Donavinn Coffee pleaded guilty in June 2016 to armed robbery, attempted armed robbery and reckless endangerment in connection with a pair of robberies on the street one night in November 2015. Coffee shot and wounded a man during one of them.
According to court documents, prosecutors told Judge Frederick Rosa during Coffee’s sentencing hearing that Coffee had a lengthy criminal record, including a previous arrest for armed robbery in 2011. That was inaccurate — he was arrested for strong-arm robbery but not armed robbery — but no one caught the mistake at the time. Rosa mentioned the 2011 armed robbery arrest as part of his justification for sentencing Coffee to 13 years in prison.
Coffee later appealed, arguing that his due process rights were violated because the judge relied on inaccurate information.

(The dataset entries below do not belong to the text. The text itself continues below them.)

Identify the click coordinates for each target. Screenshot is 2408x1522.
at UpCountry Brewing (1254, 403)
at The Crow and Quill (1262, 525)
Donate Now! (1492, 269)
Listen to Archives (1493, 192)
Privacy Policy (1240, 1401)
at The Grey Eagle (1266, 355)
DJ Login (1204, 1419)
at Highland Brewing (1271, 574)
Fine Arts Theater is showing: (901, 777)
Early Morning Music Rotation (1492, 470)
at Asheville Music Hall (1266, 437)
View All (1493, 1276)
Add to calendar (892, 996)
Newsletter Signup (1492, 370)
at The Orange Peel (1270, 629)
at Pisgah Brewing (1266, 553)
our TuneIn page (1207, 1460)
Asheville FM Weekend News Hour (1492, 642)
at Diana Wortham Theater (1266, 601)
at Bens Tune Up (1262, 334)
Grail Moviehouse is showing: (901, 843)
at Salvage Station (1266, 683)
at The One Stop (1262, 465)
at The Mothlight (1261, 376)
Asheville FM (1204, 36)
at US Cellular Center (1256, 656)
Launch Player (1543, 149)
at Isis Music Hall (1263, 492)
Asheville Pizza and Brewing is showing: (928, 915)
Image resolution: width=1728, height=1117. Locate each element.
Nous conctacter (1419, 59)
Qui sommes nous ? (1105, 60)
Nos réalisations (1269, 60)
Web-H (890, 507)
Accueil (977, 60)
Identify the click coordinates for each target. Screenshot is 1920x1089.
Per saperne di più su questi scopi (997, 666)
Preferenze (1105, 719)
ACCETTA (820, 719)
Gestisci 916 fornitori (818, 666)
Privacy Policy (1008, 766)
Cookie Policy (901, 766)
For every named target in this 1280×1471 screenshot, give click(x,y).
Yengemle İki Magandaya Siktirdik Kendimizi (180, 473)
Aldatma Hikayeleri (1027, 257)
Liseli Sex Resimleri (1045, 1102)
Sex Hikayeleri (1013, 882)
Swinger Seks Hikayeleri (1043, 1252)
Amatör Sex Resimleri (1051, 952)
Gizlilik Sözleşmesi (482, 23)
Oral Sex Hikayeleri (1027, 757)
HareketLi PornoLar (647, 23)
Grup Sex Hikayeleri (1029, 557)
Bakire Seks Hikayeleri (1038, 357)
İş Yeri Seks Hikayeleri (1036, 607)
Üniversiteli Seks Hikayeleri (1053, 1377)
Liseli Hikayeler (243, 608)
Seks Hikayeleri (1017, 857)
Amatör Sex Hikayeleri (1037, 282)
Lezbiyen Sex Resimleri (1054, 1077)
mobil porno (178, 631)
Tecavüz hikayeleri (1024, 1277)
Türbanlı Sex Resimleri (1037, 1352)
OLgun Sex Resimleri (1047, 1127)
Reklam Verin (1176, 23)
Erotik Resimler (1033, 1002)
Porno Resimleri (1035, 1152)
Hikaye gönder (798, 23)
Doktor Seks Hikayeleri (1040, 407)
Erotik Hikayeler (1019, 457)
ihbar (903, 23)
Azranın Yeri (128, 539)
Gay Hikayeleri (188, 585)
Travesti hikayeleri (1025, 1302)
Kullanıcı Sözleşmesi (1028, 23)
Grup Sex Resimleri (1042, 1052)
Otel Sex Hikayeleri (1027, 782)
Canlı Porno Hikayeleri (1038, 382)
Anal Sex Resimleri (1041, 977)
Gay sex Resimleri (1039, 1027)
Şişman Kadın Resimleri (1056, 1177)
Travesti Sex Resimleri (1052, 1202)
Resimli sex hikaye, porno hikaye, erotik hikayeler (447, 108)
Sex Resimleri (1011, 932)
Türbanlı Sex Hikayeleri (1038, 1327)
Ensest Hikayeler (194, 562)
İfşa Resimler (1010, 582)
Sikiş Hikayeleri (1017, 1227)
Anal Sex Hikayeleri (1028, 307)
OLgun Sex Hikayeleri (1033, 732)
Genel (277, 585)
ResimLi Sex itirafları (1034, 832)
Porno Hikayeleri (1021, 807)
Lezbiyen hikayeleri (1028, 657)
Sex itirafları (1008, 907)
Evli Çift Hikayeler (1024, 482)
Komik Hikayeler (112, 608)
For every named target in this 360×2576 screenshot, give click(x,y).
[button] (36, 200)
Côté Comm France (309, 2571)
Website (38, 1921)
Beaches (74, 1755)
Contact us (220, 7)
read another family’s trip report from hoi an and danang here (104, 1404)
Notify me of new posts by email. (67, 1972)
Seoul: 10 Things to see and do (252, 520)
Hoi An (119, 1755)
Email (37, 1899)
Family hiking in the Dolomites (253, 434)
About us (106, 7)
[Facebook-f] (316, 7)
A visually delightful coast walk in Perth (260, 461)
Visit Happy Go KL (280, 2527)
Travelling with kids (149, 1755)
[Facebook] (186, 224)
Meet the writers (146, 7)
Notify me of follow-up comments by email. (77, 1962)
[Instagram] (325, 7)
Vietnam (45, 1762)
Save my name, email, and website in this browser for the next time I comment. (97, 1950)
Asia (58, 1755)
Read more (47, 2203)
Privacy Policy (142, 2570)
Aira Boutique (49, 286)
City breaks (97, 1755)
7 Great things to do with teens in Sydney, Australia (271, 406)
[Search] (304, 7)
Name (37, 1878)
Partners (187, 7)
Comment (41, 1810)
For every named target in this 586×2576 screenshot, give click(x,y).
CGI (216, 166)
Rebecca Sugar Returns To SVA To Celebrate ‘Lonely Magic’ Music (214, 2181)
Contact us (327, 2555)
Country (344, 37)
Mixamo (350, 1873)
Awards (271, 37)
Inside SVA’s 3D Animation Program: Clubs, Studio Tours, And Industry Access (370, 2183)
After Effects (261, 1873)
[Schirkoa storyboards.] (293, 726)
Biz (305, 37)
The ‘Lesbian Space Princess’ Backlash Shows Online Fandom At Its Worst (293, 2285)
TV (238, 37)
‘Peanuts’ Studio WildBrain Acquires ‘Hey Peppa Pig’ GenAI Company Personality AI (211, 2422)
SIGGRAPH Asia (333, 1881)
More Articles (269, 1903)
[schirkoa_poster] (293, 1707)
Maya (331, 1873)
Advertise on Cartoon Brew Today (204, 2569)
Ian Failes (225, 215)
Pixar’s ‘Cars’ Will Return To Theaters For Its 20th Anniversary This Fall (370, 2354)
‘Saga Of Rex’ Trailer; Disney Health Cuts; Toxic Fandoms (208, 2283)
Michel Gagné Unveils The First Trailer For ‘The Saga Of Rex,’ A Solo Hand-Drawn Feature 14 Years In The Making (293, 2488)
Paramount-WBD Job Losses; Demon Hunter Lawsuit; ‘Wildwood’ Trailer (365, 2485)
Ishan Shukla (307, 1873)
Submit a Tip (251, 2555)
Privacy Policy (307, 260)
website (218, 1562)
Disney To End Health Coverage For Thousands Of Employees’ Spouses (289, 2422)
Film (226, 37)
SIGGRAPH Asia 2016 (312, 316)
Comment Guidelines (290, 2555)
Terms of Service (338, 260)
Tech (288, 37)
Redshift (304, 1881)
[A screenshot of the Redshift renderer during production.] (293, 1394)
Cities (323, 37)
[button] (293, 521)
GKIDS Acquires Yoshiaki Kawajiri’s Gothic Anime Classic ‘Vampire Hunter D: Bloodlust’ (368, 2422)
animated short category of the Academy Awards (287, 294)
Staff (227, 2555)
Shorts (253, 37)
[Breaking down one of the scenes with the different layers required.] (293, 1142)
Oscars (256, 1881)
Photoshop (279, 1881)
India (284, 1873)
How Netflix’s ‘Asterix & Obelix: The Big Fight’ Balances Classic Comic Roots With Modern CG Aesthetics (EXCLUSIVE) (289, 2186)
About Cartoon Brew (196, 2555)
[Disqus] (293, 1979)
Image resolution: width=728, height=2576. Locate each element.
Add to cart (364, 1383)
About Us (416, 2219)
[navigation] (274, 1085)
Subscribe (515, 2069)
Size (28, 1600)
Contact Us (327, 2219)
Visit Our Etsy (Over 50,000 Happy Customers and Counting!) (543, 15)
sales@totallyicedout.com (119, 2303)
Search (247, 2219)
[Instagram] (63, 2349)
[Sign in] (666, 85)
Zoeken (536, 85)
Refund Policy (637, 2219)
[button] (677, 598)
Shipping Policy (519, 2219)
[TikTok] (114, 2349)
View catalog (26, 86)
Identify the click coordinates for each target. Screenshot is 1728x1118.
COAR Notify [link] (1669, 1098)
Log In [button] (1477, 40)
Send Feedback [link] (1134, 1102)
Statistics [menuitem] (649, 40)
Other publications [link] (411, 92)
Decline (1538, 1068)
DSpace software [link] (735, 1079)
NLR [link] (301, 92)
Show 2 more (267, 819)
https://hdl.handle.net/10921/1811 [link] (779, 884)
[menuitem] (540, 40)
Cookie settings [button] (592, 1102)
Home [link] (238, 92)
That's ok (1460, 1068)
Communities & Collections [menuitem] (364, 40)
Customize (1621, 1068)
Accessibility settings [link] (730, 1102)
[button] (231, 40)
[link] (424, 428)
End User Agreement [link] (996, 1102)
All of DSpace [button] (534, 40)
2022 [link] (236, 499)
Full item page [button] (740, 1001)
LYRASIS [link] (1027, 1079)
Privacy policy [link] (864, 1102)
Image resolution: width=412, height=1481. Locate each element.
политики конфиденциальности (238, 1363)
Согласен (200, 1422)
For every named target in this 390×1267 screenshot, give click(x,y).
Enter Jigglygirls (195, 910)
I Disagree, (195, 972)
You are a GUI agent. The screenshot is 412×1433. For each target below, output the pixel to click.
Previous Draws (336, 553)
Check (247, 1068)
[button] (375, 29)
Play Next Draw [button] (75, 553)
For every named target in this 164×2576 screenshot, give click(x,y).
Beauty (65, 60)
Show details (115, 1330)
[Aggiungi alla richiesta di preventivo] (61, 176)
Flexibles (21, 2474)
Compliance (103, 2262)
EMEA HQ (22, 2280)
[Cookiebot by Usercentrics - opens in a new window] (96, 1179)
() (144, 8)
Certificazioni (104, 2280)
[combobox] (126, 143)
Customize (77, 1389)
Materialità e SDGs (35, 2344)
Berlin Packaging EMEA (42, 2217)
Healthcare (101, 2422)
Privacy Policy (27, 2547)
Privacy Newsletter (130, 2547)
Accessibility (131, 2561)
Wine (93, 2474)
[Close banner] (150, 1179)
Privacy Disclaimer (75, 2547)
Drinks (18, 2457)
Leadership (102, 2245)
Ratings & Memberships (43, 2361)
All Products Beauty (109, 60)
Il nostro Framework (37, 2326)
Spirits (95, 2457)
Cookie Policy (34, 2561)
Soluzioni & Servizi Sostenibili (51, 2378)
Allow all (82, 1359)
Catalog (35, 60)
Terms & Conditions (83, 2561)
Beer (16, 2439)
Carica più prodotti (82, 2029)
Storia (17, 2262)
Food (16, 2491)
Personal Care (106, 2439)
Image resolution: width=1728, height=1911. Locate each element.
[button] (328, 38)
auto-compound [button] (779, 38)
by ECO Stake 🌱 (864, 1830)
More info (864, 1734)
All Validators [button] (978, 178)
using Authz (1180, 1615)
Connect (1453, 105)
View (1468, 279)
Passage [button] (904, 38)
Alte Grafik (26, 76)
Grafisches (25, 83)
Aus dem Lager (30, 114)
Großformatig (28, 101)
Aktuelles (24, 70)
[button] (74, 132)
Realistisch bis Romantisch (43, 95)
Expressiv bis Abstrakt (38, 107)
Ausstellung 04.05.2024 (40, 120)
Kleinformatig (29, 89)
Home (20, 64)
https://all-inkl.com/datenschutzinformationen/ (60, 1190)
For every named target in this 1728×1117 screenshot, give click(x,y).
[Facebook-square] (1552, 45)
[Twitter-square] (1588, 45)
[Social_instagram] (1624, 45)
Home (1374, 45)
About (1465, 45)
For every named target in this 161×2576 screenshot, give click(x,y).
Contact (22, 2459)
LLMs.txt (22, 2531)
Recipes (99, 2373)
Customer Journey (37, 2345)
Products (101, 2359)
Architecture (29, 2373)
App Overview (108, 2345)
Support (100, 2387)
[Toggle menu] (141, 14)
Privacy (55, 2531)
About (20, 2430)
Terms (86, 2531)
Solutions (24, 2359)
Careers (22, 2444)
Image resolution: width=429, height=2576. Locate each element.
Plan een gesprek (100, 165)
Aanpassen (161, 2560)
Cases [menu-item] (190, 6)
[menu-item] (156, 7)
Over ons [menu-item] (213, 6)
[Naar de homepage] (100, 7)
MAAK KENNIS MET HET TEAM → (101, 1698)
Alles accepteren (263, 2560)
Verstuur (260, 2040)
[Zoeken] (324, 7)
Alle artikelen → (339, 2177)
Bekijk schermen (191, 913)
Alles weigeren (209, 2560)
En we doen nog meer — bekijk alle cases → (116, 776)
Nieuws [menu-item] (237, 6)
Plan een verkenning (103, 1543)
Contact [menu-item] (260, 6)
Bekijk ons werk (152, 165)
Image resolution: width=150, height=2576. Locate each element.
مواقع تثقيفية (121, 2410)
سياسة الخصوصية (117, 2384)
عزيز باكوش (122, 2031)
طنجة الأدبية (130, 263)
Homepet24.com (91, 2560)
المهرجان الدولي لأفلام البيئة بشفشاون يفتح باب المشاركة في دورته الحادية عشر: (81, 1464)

The Supreme Court ruled 5-2 that defendants have a constitutional due process right to be sentenced based on accurate information and that Coffee’s rights were violated. However, the majority found that the mistake was harmless.
Prosecutors clearly introduced inaccurate information at Coffee’s sentencing hearing, Justice Annette Ziegler wrote for the majority. But the mention of the 2011 armed robbery arrest wasn’t integral to his sentence and the outcome likely would have been the same even if
Rosa had all the right information in light of Coffee’s multiple run-ins with the law and increasingly violent behavior, she wrote.
Coffee’s attorney, listed in court documents as Nicole Masnica, didn’t immediately return a message Thursday morning.